Charity program offers cataract treatment for elderly residents in rural areas

Cai Wenjun
A joint charity project from the Qingpu District government and Shanghai Yida Hospital, is offering cataract diagnosis and treatment to elderly residents in Shanghai's rural areas.
Cai Wenjun

Elderly residents in rural areas, with serious cataracts, are now able to receive surgery thanks to a charity program launched by Qingpu District and Shanghai Yida Hospital.

A 96-year-old man with heart disease and serious cataracts is now able to see clearly after suffering from poor vision for over 20 years.

He had visited hospitals several times but failed to receive treatment due to his age and hearing problem.

Thanks to the charity program, a medical team went to Huaxin Town, where he lives, and offered treatment.

"The patient is almost blind and the cataract has worsened to grade-five, the most serious level," said Dr Chen Chaoli from Shanghai Yida Hospital's ophthalmology department. "Because of his old age and heart problem, we organized multidisciplinary consultation and worked out a detailed plan to ensure the safety and success of the surgery. Old age and underlying disease shouldn't prohibit cataract treatment, but we still need to be careful."
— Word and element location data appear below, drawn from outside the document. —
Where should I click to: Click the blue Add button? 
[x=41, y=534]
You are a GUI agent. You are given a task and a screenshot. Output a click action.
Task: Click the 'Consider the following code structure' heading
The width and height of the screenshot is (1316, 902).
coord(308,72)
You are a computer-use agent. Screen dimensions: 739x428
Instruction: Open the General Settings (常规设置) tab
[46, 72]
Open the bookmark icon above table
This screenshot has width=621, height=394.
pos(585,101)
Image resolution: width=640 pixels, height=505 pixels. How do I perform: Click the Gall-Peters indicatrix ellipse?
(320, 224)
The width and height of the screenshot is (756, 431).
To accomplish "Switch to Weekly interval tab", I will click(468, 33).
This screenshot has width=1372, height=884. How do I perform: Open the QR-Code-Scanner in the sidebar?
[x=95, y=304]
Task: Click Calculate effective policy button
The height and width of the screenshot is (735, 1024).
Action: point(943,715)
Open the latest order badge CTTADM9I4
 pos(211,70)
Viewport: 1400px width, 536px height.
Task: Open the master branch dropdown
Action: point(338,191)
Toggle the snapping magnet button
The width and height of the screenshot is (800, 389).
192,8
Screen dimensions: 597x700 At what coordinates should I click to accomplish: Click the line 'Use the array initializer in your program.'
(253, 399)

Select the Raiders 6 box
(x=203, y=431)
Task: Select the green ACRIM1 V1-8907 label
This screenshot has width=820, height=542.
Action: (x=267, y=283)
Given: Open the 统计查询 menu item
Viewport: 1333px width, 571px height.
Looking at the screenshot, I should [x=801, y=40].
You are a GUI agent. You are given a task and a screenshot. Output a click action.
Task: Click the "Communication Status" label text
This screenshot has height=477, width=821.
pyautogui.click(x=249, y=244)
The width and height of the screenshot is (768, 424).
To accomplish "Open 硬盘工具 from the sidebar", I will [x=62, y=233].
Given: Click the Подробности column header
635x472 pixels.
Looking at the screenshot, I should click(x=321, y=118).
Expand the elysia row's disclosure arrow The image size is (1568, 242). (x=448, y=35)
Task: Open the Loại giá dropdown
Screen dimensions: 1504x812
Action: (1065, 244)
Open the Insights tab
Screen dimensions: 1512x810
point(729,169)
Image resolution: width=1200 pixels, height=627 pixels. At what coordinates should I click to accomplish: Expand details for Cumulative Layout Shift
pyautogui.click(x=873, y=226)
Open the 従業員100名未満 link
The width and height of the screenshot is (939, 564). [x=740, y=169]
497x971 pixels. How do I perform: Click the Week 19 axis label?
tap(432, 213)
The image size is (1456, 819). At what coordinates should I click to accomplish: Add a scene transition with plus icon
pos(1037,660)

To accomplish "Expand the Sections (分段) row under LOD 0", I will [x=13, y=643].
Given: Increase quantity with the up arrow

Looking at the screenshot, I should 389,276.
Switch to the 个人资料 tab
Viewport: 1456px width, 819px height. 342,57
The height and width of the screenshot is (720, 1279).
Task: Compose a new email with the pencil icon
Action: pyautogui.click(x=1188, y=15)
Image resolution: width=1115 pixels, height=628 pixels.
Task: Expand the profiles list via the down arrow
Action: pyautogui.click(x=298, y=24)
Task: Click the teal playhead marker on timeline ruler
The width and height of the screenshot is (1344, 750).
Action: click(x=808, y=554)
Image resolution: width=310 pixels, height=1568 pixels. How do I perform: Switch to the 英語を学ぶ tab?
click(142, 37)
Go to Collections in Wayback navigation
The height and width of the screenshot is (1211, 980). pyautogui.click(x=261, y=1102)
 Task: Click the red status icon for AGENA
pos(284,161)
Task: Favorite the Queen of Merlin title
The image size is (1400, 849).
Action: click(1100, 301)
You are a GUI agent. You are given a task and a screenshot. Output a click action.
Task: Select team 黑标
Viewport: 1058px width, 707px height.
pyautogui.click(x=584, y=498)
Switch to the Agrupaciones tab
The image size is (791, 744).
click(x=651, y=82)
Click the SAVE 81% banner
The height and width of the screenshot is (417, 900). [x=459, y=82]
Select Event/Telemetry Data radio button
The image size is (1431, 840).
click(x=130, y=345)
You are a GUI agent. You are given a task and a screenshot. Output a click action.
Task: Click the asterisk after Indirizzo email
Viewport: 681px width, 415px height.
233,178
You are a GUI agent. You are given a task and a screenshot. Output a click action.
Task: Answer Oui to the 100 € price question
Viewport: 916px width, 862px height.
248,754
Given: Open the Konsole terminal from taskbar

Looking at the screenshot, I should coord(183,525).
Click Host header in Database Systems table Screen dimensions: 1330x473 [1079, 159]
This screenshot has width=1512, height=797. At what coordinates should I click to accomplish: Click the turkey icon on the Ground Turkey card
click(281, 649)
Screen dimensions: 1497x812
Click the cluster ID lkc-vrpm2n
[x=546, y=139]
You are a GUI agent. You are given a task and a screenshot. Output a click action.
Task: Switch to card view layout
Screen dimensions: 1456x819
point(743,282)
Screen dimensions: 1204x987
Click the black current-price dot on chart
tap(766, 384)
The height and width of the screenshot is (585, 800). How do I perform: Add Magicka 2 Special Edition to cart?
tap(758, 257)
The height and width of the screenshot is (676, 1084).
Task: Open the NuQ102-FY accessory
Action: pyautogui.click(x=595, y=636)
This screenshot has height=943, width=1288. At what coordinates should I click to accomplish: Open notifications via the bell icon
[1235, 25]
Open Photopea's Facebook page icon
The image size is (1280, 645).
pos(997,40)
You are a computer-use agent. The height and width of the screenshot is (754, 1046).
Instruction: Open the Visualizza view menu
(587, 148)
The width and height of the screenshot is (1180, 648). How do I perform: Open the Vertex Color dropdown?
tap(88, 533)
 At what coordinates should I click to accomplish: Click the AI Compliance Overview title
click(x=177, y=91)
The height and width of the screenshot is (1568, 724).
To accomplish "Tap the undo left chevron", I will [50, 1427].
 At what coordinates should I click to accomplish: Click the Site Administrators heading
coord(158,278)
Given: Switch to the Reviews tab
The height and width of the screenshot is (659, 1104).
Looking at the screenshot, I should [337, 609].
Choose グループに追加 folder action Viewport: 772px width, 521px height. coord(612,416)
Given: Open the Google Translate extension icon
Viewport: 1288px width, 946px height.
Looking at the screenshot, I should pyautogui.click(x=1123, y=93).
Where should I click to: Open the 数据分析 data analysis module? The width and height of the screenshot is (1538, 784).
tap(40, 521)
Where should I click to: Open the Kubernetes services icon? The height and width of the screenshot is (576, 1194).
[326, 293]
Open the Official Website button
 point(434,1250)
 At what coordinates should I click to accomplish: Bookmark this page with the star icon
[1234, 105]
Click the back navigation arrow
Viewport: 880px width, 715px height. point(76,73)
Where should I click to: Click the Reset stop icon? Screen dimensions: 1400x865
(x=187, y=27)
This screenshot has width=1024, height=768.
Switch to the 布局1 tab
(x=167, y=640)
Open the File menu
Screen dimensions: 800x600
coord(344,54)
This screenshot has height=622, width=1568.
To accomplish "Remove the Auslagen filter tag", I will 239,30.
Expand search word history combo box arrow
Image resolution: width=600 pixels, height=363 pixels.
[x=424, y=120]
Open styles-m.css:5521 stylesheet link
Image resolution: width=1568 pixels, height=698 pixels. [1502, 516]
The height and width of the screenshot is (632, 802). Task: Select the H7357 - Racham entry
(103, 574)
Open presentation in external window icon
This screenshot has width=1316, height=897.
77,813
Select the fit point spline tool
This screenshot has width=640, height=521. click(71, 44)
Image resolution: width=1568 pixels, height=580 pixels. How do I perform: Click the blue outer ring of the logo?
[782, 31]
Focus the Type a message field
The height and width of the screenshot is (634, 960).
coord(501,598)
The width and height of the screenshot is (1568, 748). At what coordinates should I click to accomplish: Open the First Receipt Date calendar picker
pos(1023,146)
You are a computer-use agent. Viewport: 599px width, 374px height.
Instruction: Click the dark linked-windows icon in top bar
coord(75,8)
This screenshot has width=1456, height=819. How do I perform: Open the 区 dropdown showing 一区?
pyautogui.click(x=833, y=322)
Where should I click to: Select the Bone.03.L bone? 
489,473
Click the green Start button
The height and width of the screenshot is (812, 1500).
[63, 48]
Experts said elderly people should visit the hospital for cataract diagnosis and treatment after suffering symptoms instead of delaying treatment. "Serious cataracts may cause other eye diseases like glaucoma. Patients won't only suffer blurry vision but also create more difficulties in treatment. When the cataract has influenced the vision, patients can consider receiving surgery."

According to the WHO, cataracts are the leading cause of blindness. About 35 percent of blindness and 25 percent of middle and severe vision injury is caused by untreated cataracts. The incidence for cataracts for Chinese patients between 60 and 89 is 80 percent, and is over 90 percent for people over 90. Surgery is the only cure.